Senator Rose Conway-Walsh leads Seanad tributes to William Trevor

Late writer commended for ‘wonderful contribution to literature and Ireland’

Late writer William Trevor: Tributes paid in the Seanad. Photograph: Eric Luke

Late writer William Trevor: Tributes paid in the Seanad. Photograph: Eric Luke

 

Sinn Féin Seanad leader Senator Rose Conway-Walsh led tributes in the Seanad to the late writer William Trevor. She wanted to “acknowledge the wonderful work he did in highlighting serious issues in our country”.

Ms Conway-Walsh recalled her role as an extra in The Ballroom of Romance, which was produced in Ballycroy, Co Mayo.

“William Trevor was responsible for my first pay cheque.

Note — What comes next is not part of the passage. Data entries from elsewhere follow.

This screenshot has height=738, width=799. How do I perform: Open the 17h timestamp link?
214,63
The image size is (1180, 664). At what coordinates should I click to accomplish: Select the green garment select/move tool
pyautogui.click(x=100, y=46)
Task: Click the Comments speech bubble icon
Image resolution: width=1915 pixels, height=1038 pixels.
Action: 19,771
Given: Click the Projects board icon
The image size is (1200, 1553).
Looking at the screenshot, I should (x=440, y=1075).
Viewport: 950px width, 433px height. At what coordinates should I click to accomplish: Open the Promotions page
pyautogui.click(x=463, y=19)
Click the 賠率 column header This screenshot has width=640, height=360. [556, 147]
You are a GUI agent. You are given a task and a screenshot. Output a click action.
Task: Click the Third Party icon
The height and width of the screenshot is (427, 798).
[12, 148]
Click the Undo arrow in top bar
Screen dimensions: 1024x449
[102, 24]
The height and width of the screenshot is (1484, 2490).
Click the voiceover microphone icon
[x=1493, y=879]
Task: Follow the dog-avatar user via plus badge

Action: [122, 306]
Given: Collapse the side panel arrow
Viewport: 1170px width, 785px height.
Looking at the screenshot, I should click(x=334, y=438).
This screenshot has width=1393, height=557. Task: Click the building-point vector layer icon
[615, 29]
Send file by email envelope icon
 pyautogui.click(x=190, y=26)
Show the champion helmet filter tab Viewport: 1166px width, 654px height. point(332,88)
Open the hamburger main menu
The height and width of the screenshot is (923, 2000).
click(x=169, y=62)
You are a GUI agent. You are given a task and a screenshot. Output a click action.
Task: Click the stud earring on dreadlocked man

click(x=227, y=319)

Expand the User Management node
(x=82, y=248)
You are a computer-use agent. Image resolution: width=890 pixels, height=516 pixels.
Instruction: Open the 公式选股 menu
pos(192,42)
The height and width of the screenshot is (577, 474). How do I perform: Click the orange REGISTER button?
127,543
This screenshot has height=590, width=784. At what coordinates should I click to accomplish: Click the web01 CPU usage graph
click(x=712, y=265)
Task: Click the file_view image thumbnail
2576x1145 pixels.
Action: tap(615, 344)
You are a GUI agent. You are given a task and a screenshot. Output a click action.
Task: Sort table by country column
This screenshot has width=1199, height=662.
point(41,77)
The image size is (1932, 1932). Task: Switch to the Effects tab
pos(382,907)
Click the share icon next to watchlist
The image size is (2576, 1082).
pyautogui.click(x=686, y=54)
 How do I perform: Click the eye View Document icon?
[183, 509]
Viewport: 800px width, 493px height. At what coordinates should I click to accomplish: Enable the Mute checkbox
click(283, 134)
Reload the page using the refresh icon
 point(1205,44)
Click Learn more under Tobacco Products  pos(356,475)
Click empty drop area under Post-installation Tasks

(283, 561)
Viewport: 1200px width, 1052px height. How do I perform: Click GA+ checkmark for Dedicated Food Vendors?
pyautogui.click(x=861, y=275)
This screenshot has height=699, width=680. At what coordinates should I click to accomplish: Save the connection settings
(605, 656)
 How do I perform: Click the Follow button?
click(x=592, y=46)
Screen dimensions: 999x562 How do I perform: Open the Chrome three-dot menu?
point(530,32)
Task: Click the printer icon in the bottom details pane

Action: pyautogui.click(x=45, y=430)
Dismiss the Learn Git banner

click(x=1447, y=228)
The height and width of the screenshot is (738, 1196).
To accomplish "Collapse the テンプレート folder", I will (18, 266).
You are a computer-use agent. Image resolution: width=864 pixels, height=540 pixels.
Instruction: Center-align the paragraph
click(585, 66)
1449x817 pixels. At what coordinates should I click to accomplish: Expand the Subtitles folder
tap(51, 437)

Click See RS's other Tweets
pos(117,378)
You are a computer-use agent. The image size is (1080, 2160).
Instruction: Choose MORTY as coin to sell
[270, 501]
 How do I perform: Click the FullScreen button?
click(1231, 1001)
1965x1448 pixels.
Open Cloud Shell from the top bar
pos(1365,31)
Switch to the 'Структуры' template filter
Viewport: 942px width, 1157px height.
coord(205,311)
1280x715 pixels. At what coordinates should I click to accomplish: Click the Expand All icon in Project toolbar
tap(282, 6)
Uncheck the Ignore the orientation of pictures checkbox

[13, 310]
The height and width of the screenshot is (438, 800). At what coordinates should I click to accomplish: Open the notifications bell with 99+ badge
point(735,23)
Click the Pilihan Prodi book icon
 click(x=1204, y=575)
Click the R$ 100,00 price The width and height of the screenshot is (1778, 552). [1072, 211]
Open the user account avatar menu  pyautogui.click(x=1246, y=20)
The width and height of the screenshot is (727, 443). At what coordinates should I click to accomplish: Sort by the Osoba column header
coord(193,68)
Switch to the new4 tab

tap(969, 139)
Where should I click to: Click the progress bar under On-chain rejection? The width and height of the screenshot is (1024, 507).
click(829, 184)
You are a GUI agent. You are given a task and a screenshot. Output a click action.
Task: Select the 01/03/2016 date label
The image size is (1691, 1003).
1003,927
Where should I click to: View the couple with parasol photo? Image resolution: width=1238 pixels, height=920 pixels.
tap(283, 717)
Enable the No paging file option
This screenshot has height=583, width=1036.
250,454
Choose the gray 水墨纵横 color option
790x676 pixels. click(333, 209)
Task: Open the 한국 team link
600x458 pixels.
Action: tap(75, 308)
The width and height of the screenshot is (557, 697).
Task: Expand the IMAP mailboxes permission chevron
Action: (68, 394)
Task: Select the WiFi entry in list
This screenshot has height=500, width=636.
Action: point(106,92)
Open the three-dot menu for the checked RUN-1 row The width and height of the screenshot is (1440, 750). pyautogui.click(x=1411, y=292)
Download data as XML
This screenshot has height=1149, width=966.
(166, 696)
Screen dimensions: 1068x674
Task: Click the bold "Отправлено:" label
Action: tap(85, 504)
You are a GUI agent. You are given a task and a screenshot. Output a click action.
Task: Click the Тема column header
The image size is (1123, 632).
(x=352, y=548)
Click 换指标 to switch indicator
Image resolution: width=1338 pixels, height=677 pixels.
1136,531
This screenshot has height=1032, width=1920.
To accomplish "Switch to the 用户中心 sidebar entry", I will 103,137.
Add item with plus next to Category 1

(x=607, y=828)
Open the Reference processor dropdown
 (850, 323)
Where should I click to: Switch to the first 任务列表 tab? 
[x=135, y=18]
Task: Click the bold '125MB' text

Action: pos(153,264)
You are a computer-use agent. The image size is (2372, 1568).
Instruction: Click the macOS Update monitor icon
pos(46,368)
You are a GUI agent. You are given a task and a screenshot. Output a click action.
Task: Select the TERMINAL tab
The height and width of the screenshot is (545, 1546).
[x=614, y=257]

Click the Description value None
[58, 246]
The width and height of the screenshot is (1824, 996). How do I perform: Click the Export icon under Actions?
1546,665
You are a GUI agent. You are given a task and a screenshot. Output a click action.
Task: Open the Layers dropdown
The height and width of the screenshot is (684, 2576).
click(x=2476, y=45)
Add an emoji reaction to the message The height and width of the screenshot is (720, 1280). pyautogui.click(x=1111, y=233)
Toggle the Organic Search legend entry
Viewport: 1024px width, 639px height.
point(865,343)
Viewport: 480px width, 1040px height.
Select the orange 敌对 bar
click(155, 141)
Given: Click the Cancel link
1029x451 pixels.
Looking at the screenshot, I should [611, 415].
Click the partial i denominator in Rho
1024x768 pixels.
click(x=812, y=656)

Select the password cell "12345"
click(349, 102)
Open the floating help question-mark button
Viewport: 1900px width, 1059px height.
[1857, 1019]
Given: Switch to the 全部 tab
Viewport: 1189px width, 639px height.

We all received £18 per day. To a small, rural parish such as Ballycroy, it meant a lot.”

The Mayo Senator said the writer examined serious issues including rural Ireland. “He must be commended on the wonderful contribution he made to literature and Ireland as a whole.”

Labour Seanad leader Ivana Bacik described Trevor as “a beautiful writer of wonderful short stories that were really evocative of rural Ireland”.

Jewel for sociologists

Fine Gael Senator Joe O’Reilly said The Ballroom of Romance would be “a jewel for sociologists and historians for generations to come”.

“It evokes and depicts a very glum and dark period in Irish history. It is one we tend to romanticise retrospectively but it does not merit such romanticising.”

Independent Senator David Norris described Trevor as “a most modest, unassuming and charming man. He had a very sharply defined way of dealing with character in his short stories.

“I found some of the stories quite shocking. One of them was unbearable to read. It was about somebody who went away from a flat – I think it was in Brighton – and left the butler in charge. The butler gradually took over the flat. When he invited his friends in, they created devastation until the owner of the flat unexpectedly came back. I could hardly bear to read the last sentence.”

Mr Norris said Trevor “also illustrated the lives of the Protestant community in rural areas and small provincial towns”. He added “it is a moment to remember his quite extraordinary contribution to Irish literature”.